→ 指示: 下にある研磨加工具についての抜粋によると、EPD研磨加工具を作る電気泳動法はどのような条件で行われますか。答えてください。

→ 原文抜粋:
——————————

このパン素地状の凝固体よりなる研磨加工具は、バインダ−の強度が弱く、実用的でない。
【0005】
また、乾式の研磨加工具として、「砥粒加工学会誌 Vol.44 No.10 2000年10月号433−436頁」は、シリカ、酸化ニッケル、炭酸バリウム、硫酸バリウム等の微細粒子に保護コロイドとなるアルギン酸ソ−ダを結合剤として用い、10Vの印加電圧、通電時間30分の条件の電気泳動法により電極面に凝集させ、電極を引き抜いたちくわ状の凝集体を電極長手方向に輪状に切断し、これを乾燥させて得た電気泳動研磨加工具(EPD研磨加工具)を円盤状の硬質基台上に間隔を置いて多数、環状に並べて貼付したカップ型EPD砥石を提案する。

——————————

→ 収集データの記録:
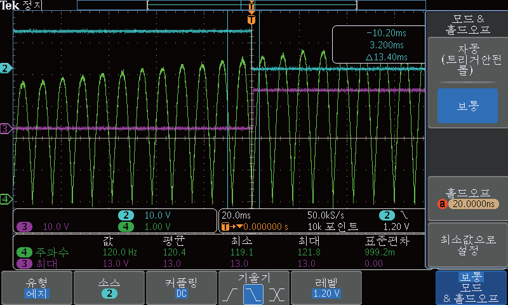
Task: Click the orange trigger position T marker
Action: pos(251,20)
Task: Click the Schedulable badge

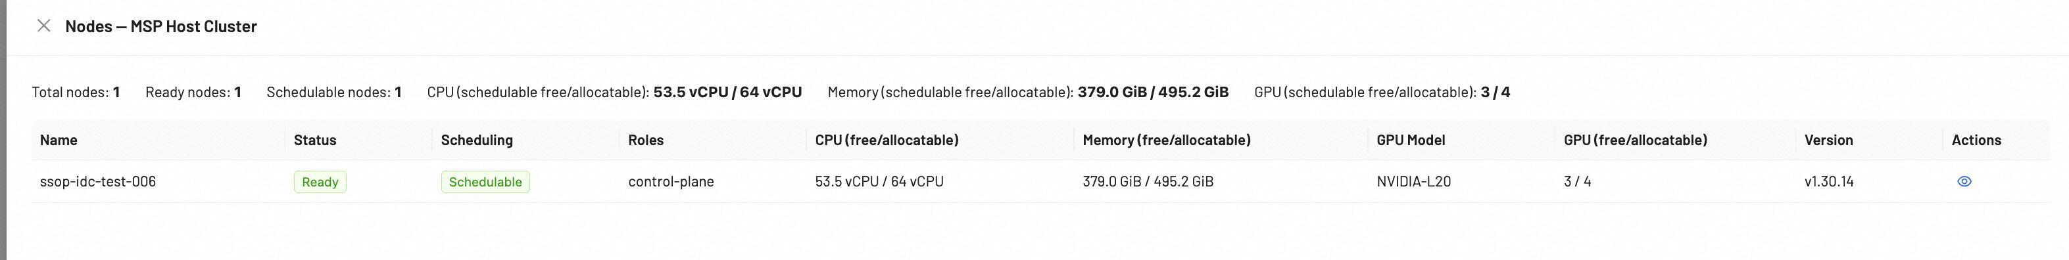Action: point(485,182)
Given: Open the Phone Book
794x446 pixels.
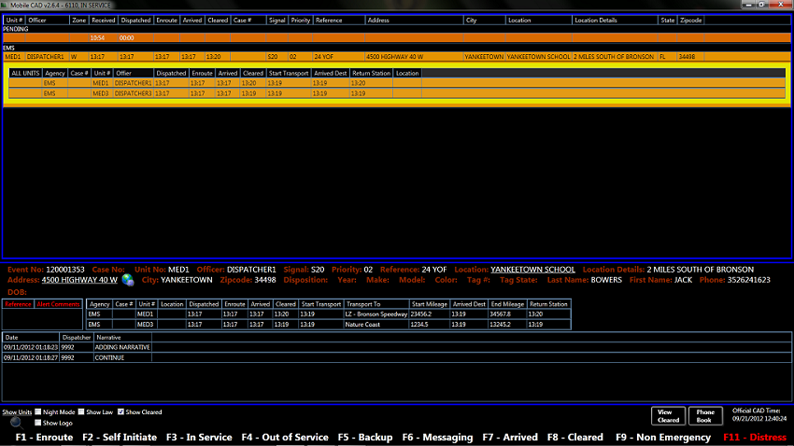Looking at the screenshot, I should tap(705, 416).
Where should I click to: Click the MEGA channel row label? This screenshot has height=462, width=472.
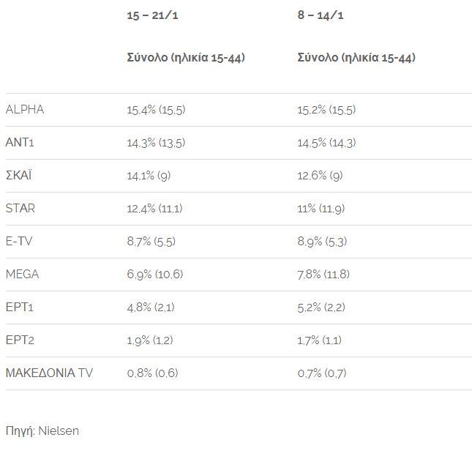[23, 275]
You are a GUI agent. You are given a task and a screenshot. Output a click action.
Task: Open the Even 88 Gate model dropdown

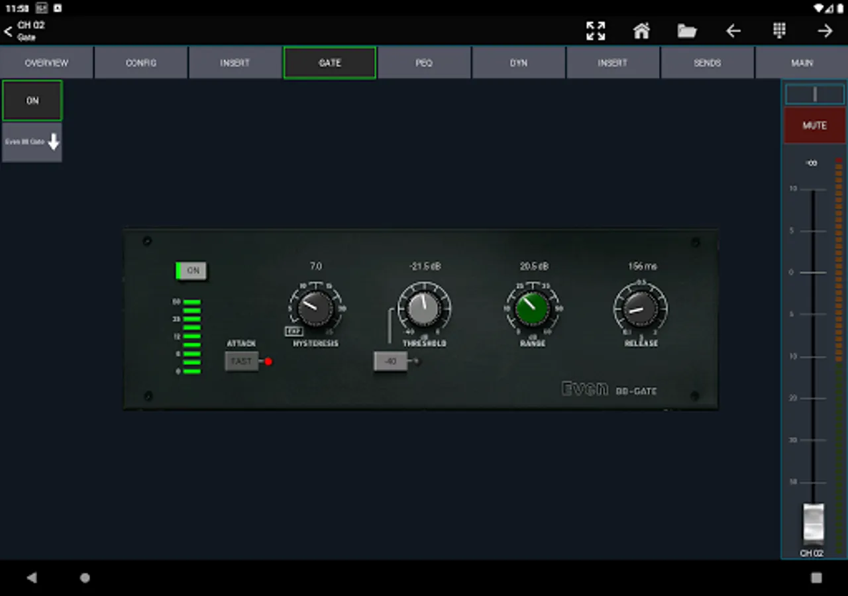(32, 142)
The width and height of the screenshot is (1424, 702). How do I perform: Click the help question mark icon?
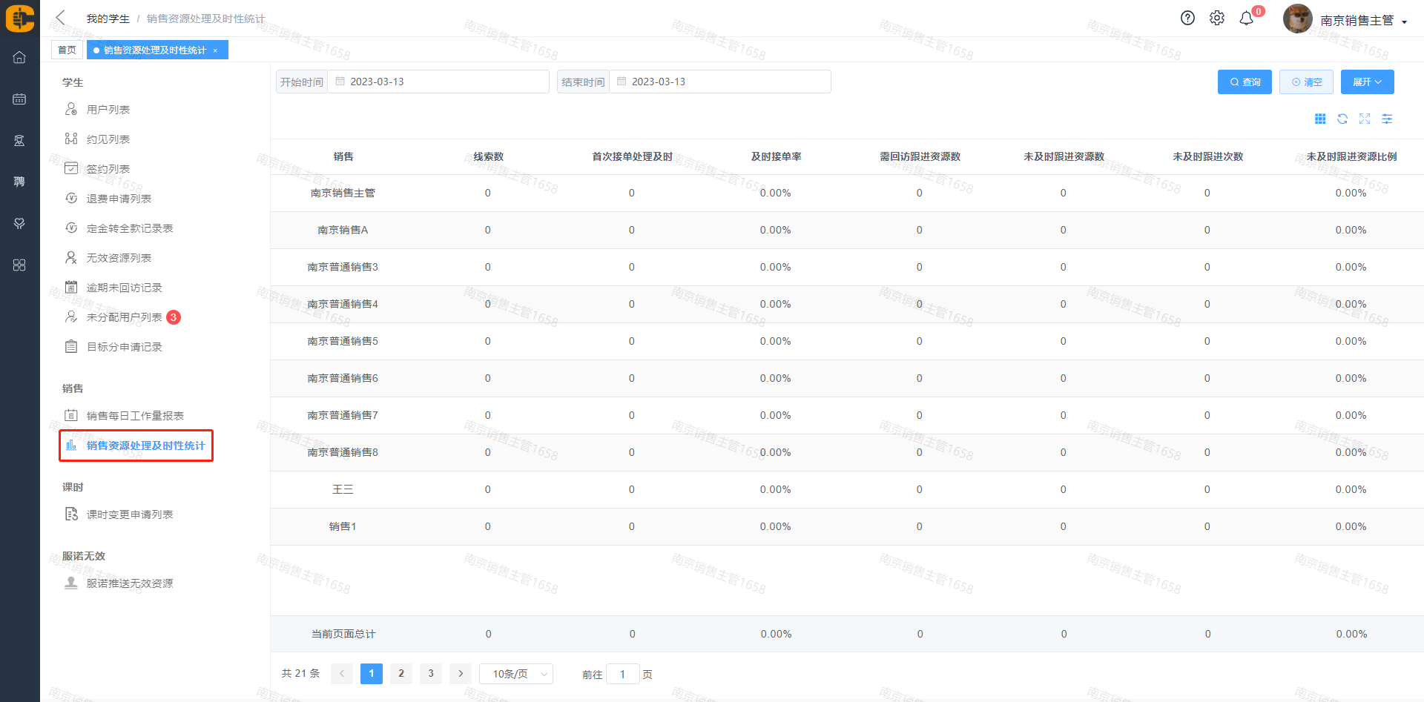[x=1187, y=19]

——————————

→ 解答: 印加電圧10V、通電時間30分の条件で行われます。